→ **INSTRUCTIONS TO FOLLOW**
Output every record below exactly as it appears.

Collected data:

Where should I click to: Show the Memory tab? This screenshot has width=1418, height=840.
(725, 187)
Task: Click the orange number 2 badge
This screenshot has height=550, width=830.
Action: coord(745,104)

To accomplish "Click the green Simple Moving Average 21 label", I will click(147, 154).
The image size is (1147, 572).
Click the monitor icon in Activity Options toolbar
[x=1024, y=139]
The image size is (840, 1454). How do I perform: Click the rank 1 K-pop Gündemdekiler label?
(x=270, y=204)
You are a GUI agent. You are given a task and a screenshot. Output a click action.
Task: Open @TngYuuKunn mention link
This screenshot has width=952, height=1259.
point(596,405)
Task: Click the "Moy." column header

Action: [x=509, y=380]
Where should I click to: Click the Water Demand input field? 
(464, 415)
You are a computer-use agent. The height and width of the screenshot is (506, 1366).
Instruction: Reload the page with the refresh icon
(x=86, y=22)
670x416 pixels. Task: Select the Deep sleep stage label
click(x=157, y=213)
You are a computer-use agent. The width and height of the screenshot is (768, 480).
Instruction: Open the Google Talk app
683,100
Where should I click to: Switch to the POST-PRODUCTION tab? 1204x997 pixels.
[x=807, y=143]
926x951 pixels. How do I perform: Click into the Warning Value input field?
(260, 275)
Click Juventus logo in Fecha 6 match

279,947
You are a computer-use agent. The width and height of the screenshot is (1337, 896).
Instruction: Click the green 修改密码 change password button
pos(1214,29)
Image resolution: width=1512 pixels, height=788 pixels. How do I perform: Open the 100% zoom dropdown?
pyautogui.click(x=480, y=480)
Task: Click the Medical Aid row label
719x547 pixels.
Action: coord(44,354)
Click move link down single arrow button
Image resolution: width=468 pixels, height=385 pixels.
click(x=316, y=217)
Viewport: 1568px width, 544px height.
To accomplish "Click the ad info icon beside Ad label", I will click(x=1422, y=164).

→ **EXERCISE RESPONSE**
Where should I click to: Show the Memory tab? This screenshot has width=1418, height=840.
(725, 187)
Task: Click the orange number 2 badge
This screenshot has height=550, width=830.
Action: coord(745,104)

To accomplish "Click the green Simple Moving Average 21 label", I will click(147, 154).
The image size is (1147, 572).
Click the monitor icon in Activity Options toolbar
[x=1024, y=139]
The image size is (840, 1454). How do I perform: Click the rank 1 K-pop Gündemdekiler label?
(x=270, y=204)
You are a GUI agent. You are given a task and a screenshot. Output a click action.
Task: Open @TngYuuKunn mention link
This screenshot has width=952, height=1259.
point(596,405)
Task: Click the "Moy." column header

Action: [x=509, y=380]
Where should I click to: Click the Water Demand input field? 
(464, 415)
You are a computer-use agent. The height and width of the screenshot is (506, 1366).
Instruction: Reload the page with the refresh icon
(x=86, y=22)
670x416 pixels. Task: Select the Deep sleep stage label
click(x=157, y=213)
You are a computer-use agent. The width and height of the screenshot is (768, 480).
Instruction: Open the Google Talk app
683,100
Where should I click to: Switch to the POST-PRODUCTION tab? 1204x997 pixels.
[x=807, y=143]
926x951 pixels. How do I perform: Click into the Warning Value input field?
(260, 275)
Click Juventus logo in Fecha 6 match

279,947
You are a computer-use agent. The width and height of the screenshot is (1337, 896).
Instruction: Click the green 修改密码 change password button
pos(1214,29)
Image resolution: width=1512 pixels, height=788 pixels. How do I perform: Open the 100% zoom dropdown?
pyautogui.click(x=480, y=480)
Task: Click the Medical Aid row label
719x547 pixels.
Action: coord(44,354)
Click move link down single arrow button
Image resolution: width=468 pixels, height=385 pixels.
click(x=316, y=217)
Viewport: 1568px width, 544px height.
To accomplish "Click the ad info icon beside Ad label", I will click(x=1422, y=164).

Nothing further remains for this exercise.